Selected passage -
####################

Each donor of the £5,000 (or multiples of) target figure received two photographs and a small plaque, very few of which still exist. Such is the way that Britain regards it’s heritage.

The Air Ministry laid down strict rules regarding the representation of the name, most of which were ignored, and markings tended to follow the whim rather than the rule. At first, any such details were supposedly to be contained in a 9 inch by 6 inch rectangle, though this would obviously be too short for a lengthy name. The early names were in dull yellow script, but this soon gave way to light grey, white and, in some cases, black. The small rectangle was soon forgotten, and large coats of arms (2ft 6ins), began to appear, transfers being provided by the donor. Some names were chalked on simply for the benefit of photographers, but by 1942 the light grey 2-inch lettering had become standard. Aircraft built at the Castle Bromwich factory could originally be distinguished by their presentation names being in italics, but by 1941 the use of italics had been dropped. Some aircraft had other presentation details added, obliterating the original names, but very few of these names were intact at the end of the war.

####################

Listed records -
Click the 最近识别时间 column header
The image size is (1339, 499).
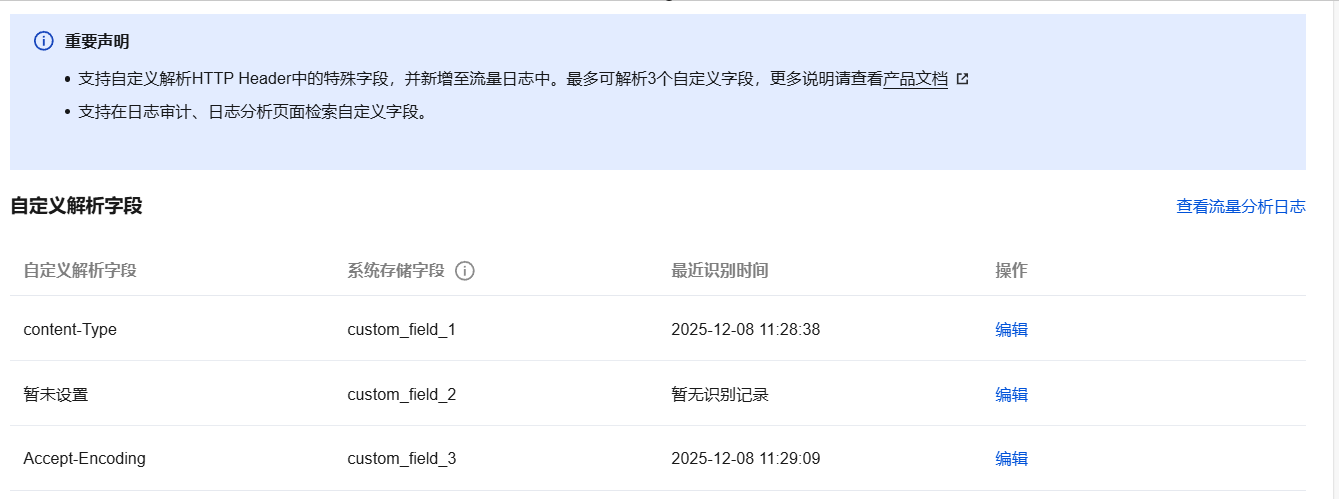pos(720,271)
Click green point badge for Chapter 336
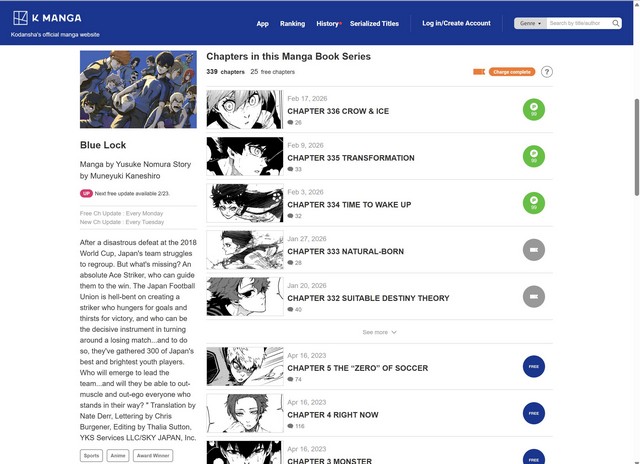 point(534,110)
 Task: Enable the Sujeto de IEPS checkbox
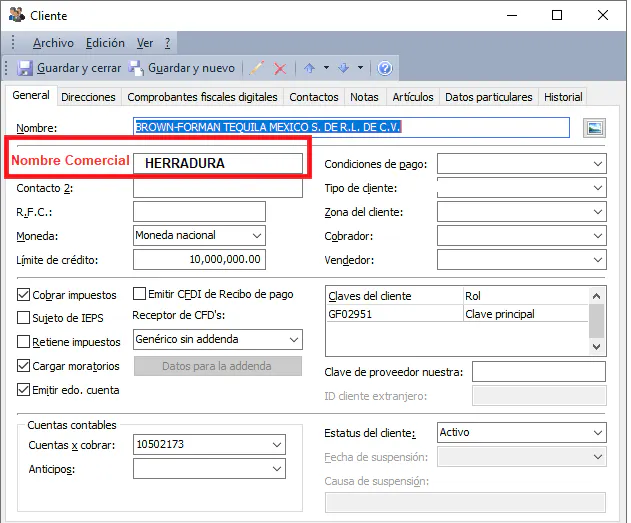tap(24, 318)
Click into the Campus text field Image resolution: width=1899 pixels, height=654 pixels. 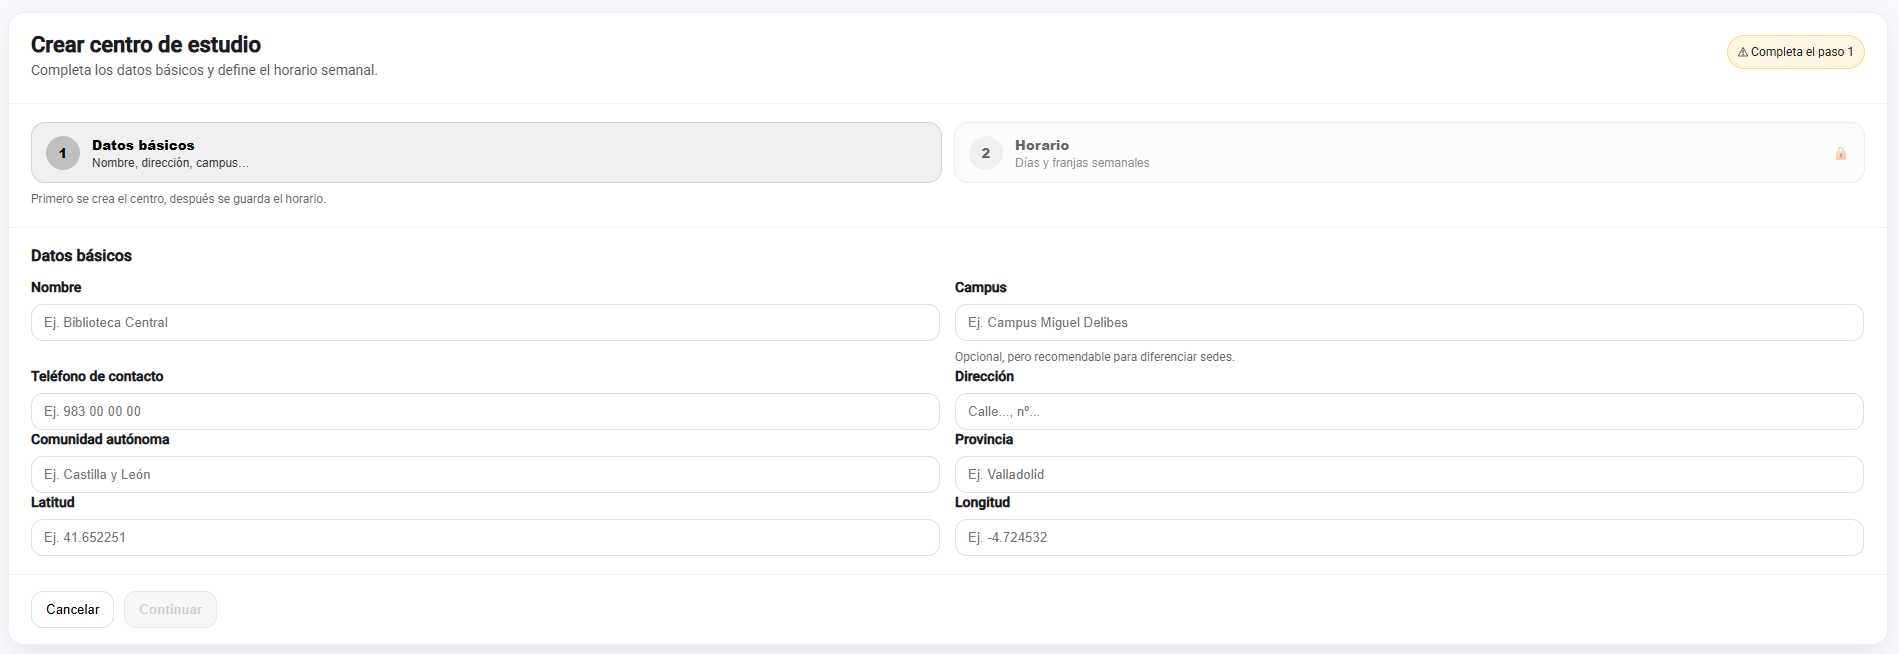coord(1408,323)
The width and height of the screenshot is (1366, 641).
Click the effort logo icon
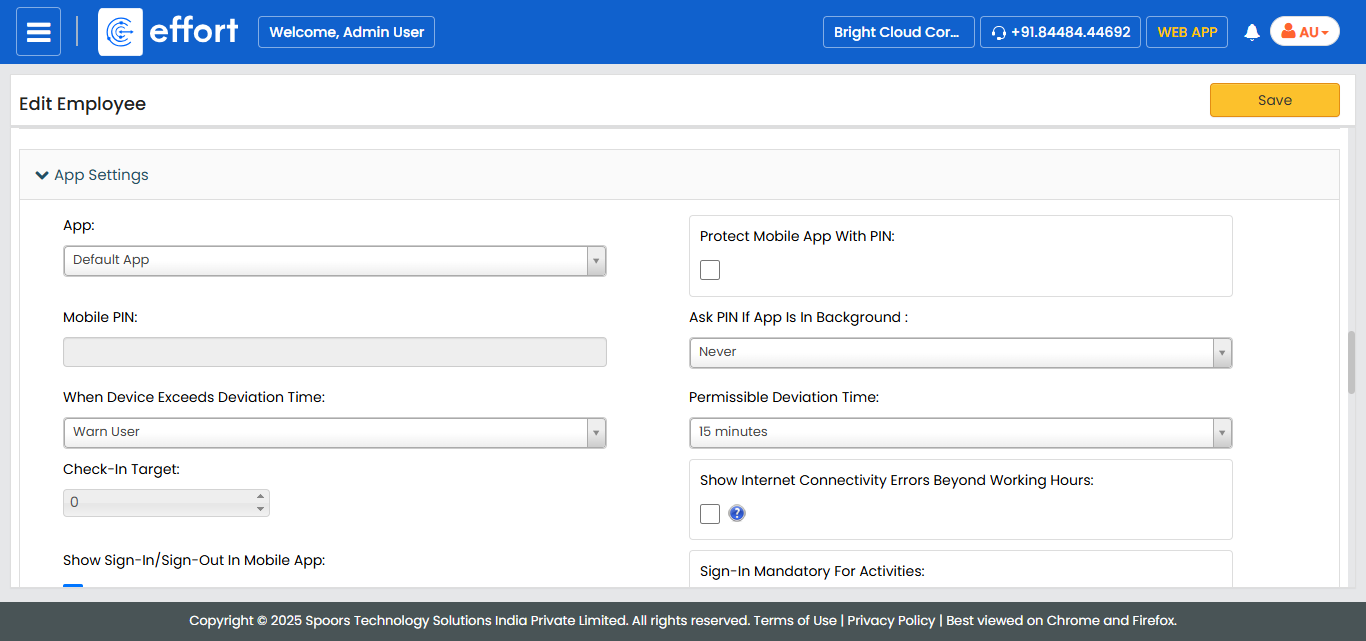120,32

####################

Objectives -
a: Answer these from the passage on aircraft presentation names:
(i) What did each donor of the £5,000 target figure receive?
(ii) What size was the rectangle meant to contain the name details at first?
(iii) What lettering had become standard by 1942?
b: Please set down the part of the passage on aircraft presentation names starting at "Each donor of" and ending at "regards it’s heritage.".
c: List every color that the passage on aircraft presentation names gives for the lettering of the names.

Responses to the exercise -
a:
(i) Two photographs and a small plaque.
(ii) 9 inches by 6 inches.
(iii) Light grey 2-inch lettering.

b:
Each donor of the £5,000 (or multiples of) target figure received two photographs and a small plaque, very few of which still exist. Such is the way that Britain regards it’s heritage.

c: Dull yellow, light grey, white, black